3. | PRICES AND ADJUSTMENTS |
0.6 | Prices. |
(a) During the term of this Agreement, Customer shall have the right to purchase Products from Benchmark at the prices or price models set forth in an SOW and/or an accepted Product Quotation (the “Prices”). Prices are in U.S. Dollars and are based upon: [***] (“Assumptions”) set forth in an SOW and/or an accepted Product Quotation.
(b) The Parties agree that the following methodology shall be used to add new Products to this Agreement and/or to revise current Prices for existing Products. Benchmark shall issue a Product Quotation to Customer stating the new Product and its pricing or the revised pricing for an existing Product. To indicate Customer’s acceptance of the Product Quotation, Customer shall: (i) provide Benchmark with written acceptance (by electronic mail or facsimile) of the Product Quotation; (ii) enter into an SOW incorporating the Product Quotation; or (iii) issue an Order or revise an open Order, to reflect the new Product or the existing Product, as specified in the Product Quotation. All Product Quotations accepted by Customer shall be made a part of this Agreement as if set out herein in their entirety.
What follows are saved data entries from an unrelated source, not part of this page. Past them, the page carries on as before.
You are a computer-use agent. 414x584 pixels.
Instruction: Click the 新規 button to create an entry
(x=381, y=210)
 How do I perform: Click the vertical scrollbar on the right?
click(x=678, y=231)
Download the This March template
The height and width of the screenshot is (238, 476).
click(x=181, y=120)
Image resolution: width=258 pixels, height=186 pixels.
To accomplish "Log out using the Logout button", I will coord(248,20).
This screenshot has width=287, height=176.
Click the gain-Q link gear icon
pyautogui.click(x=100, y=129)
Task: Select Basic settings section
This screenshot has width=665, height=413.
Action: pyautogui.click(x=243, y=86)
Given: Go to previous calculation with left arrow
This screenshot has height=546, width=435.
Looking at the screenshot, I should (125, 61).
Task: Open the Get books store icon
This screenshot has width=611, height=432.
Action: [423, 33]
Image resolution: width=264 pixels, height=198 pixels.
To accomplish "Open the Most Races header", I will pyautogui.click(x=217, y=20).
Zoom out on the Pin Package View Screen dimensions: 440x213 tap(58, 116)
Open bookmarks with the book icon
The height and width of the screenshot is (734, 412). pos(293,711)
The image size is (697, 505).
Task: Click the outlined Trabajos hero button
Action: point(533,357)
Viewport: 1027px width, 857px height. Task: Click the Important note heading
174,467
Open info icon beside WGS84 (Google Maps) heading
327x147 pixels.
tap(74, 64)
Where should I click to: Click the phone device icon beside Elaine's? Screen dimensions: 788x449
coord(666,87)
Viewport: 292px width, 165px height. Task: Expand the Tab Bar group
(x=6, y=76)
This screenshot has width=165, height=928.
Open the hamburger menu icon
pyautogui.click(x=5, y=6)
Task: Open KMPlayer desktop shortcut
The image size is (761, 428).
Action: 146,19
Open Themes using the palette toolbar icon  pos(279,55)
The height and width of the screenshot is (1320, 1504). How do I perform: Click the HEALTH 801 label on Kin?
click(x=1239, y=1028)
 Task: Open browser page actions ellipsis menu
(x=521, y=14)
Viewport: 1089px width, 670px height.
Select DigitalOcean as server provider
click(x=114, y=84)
Exclusions from Price. Prices do not include:
(c) freight, export and/or import licensing of the Product, or payment of broker’s fees, duties, tariffs, or other similar charges; any such charges shall be separately stated and invoiced to Customer, except to the extent that such charges are incurred due to Benchmark’s failure to adhere to Customer’s labeling instructions as stated in the Specifications, or for any other reason caused by Benchmark’s failure to comply with any requirements of this Agreement;
(d) taxes or charges (other than those based on net income of Benchmark) imposed by any taxing authority upon the manufacture, sale, shipment, storage, “value add”, or use of the Product which Benchmark is obligated to pay or collect; any such taxes or charges shall be separately stated and invoiced to Customer;
(e) the cost of compliance with any legislation that relates to the return of end of life Product from Customer to Benchmark for disposal; if Benchmark is required to comply with such legislation, Benchmark shall be compensated for reasonable costs incurred, chargeable on a monthly basis;
(f) NRE Charges, which shall be separately stated and invoiced; provided, however, that upon mutual agreement Benchmark will amortize NRE Charges over a period of six (6) to twelve (12) months to be mutually agreed upon by the Parties in writing;
(g) expedited fees or premiums charged by suppliers of Components resulting from Customer’s schedule changes as permitted herein; or
(h) penalties imposed by the Thai government resulting from an error on the import documentation for materials.
0.8 | Other Price Adjustments. |
(i) Initial Volume Production. For the limited purpose of the first month after the mutually agreed date for the start of volume production, as identified in the delivery schedule of the first production Order, the definition of Excess Components shall be modified to refer to any inventory that is not used in the manufacture of the Product and shipped to Customer within one hundred eighty (180) days from receipt of the individual Components. The value of such Excess Components inventory shall be Benchmark’s purchase price. If Customer communicates a delay in this schedule in writing, then Benchmark shall provide a detailed cost breakdown of the Excess Components inventory for every thirty (30) days of delay in the schedule. Customer shall purchase the Excess Components from Benchmark and consign the Excess Components back to Benchmark. Immediately following the shipment of the first month of volume production ramp for Product, the definition of “Excess Components” shall revert back to that in Section 2.1.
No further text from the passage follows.